SHORT TASK ::
Could you write out the records below again with "Open" switched to "Show" and everything else unchanged? Leave the pictures out of your answer.

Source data
----

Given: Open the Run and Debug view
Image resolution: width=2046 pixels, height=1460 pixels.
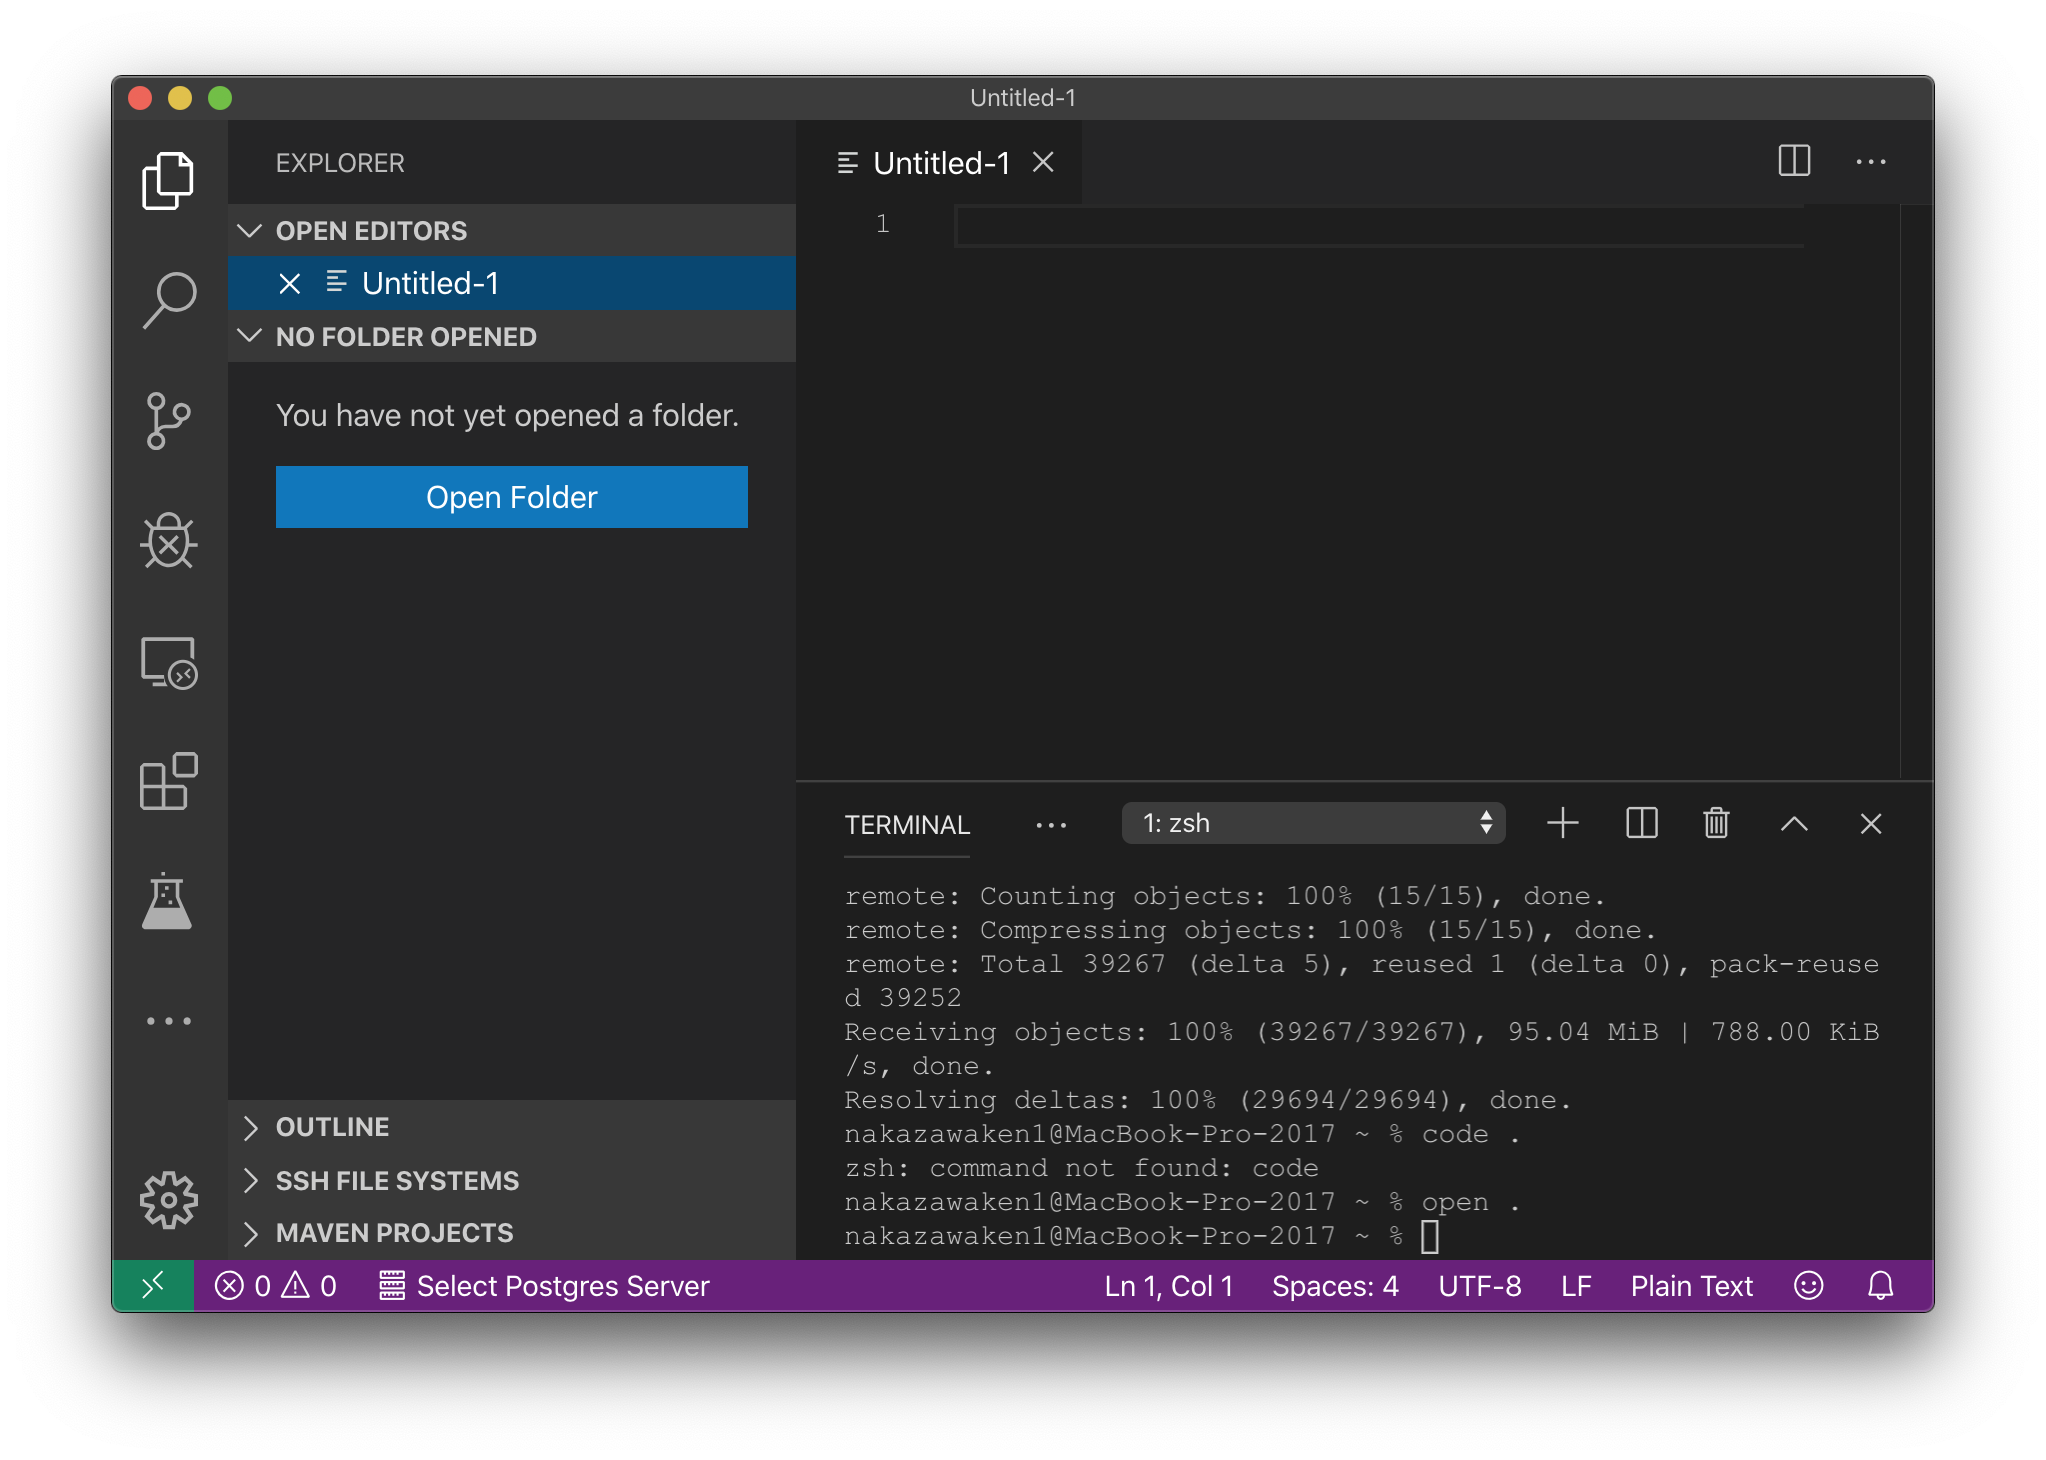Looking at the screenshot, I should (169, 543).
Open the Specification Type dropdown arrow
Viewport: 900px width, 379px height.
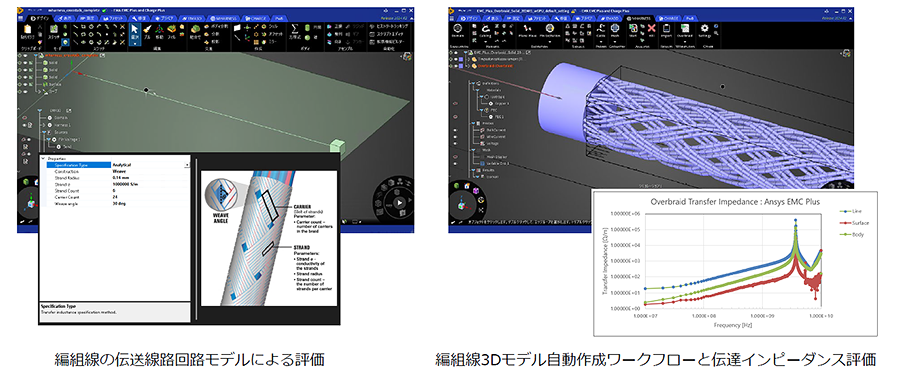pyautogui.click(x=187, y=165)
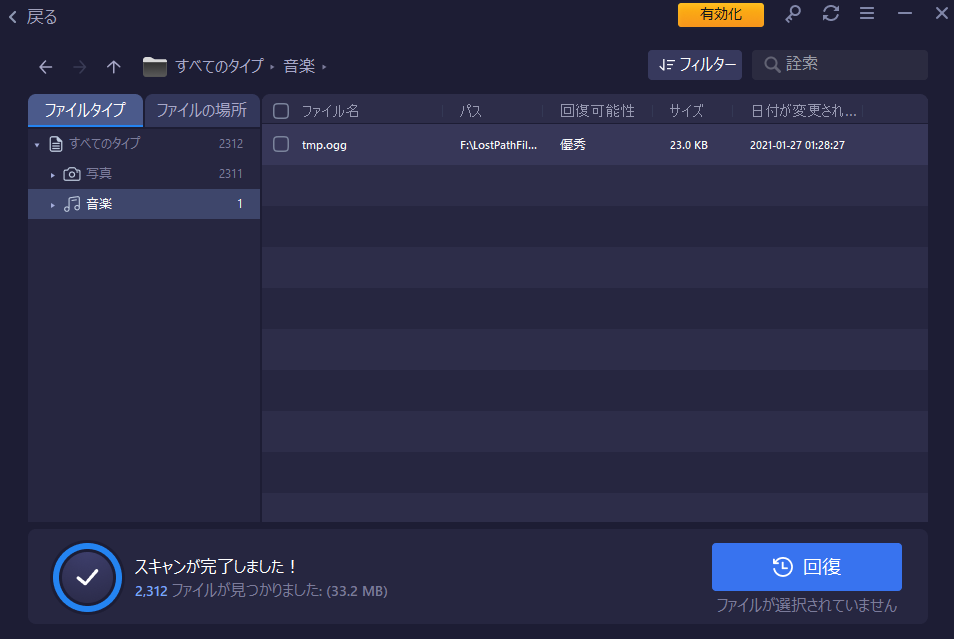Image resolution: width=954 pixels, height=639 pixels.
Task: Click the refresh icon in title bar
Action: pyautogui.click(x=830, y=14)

----

EXPECTED OUTPUT ::
Given: Show the Run and Debug view
Image resolution: width=2046 pixels, height=1460 pixels.
Looking at the screenshot, I should (169, 543).
Show the Specification Type dropdown arrow
Viewport: 900px width, 379px height.
pyautogui.click(x=187, y=165)
Image resolution: width=954 pixels, height=639 pixels.
Task: Click the refresh icon in title bar
Action: pyautogui.click(x=830, y=14)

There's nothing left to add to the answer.